ところが、3月12日にはWHO(世界保健機関)が「パンデミック」を宣言、2カ月あまりが過ぎた現在、イタリア、スペインで中国の公表死亡者数を上回り、フランスやアメリカのニューヨーク市では都市封鎖(ロックダウン)が行われている。東京都の小池百合子知事も「ロックダウン」の可能性に言及しながら外出自粛要請を続けている。
【世界各国の感染状況】
「Covid-19」と名付けられた新型コロナウイルスは、これから徐々に特性が明らかにされていくと思われる。現時点では感染の有無を判断するPCR検査の実施方法や、コミュニケーションの習慣の違いなどで、国ごとの感染拡大の規模やスピードの違いが説明されてきているが、実際には人口の高齢化の状況や医療へのアクセス、緊急時の政治など複雑な要因が絡みあっているはずだ。
こうした点はいずれある程度安全な状況になってから十分に検証される必要がある。今後、検討されるべき事柄の一つに医療制度の違いもあるだろう。ヨーロッパ、アメリカの医療制度が日本の制度と違い、日本人のイメージと最もかけ離れていると思われるのは、ヨーロッパ、アメリカの病院が(救急やごく一部の例外を除き)平時は外来診療を行っていないことである。
ヨーロッパの医療制度は大きく分けると、保険財源の面から二つに分けることができる。一つはドイツのビスマルクに由来する「ビスマルク式」で、社会保険を中心とした財源となっている。社会保険は、保険団体を企業や職能団体、地域別に構成することが多く、そこへの加入を国家が義務付けることによって公的制度としている。ビスマルク式では、負担と供給の関係が比較的明確である一方、国民皆保険を達成するのが困難で、保険者によって受益に違いが生じてしまうなどの問題がある。

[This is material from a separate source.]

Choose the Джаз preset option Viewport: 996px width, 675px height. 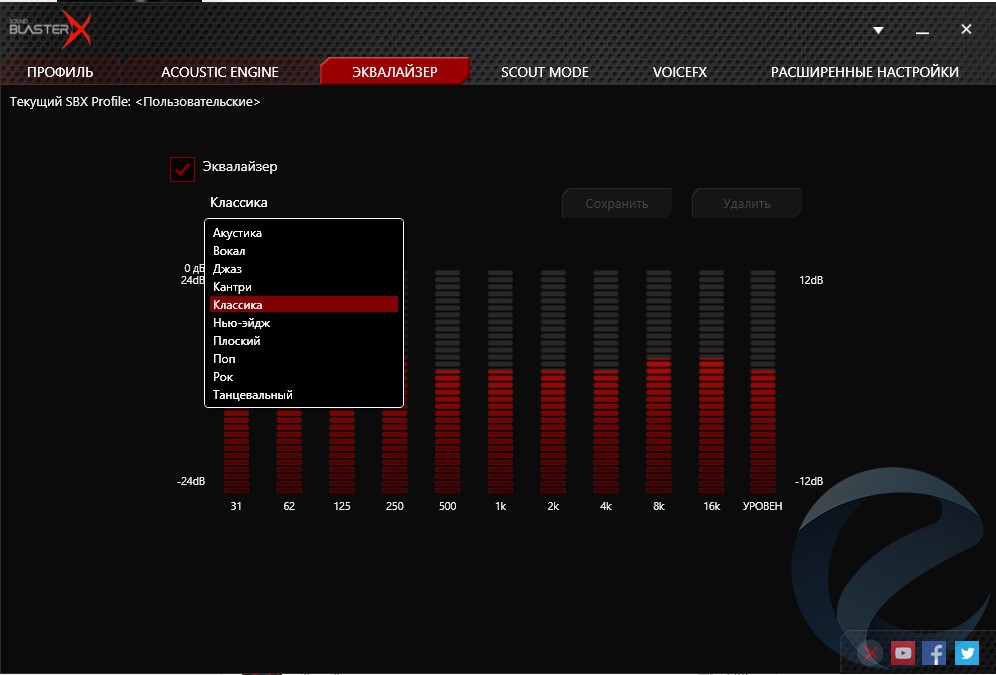coord(227,269)
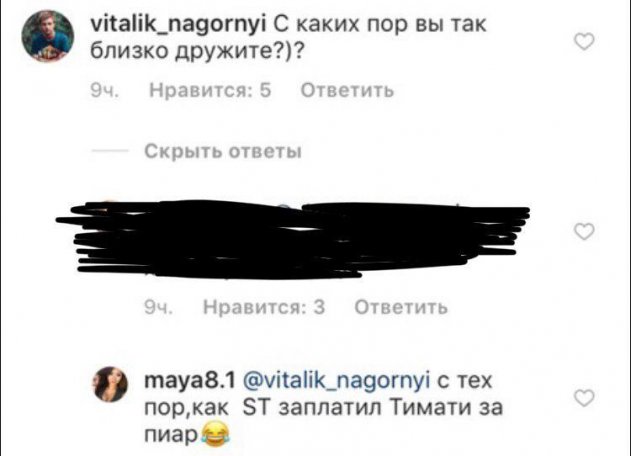Click the text 'ST заплатил Тимати за'

373,408
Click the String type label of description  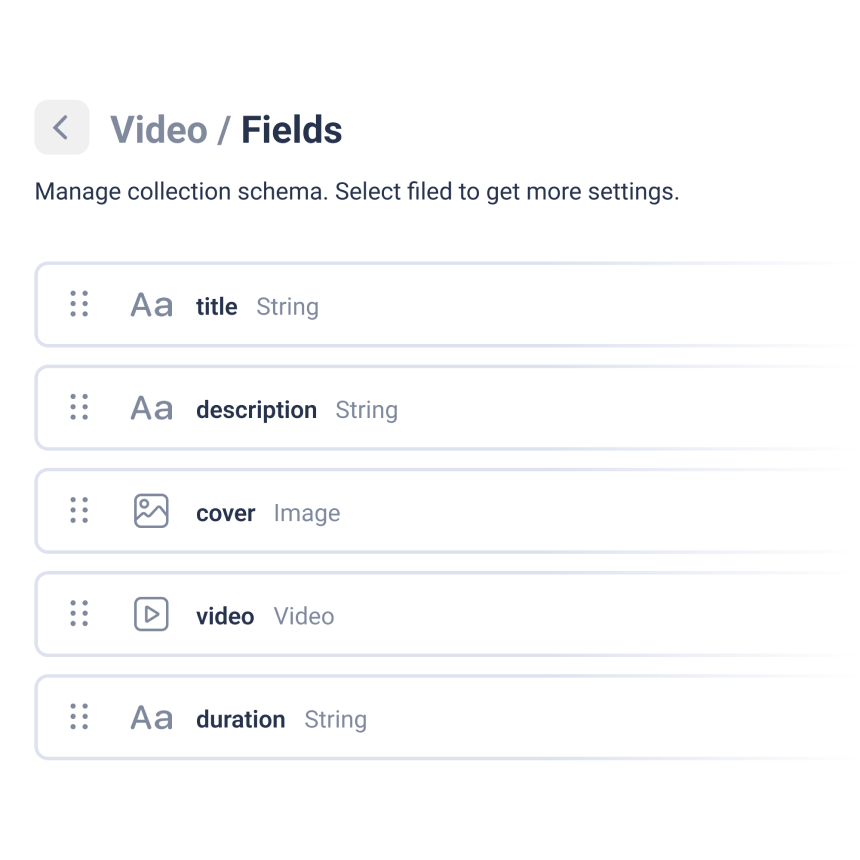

もう一つはイギリスで第二次世界大戦の終了間際に発表された「ベヴァリッジ報告」に由来する「ベヴァリッジ式」で、税を主な財源として普遍的にサービスを提供する方式である。誰にでも普遍的にアクセスが保障される一方、税収とのバランスを考慮しながら抑制策も取られやすい。
現在、Covid-19で話題となっている国の医療制度を方式の違いを中心に整理すると次の通りになる。
ドイツ、フランスは日本と同様の社会保険の国であり、イギリス、イタリア、スペインが税による医療制度の国である。ほかに北欧諸国の税を財源とした医療制度である。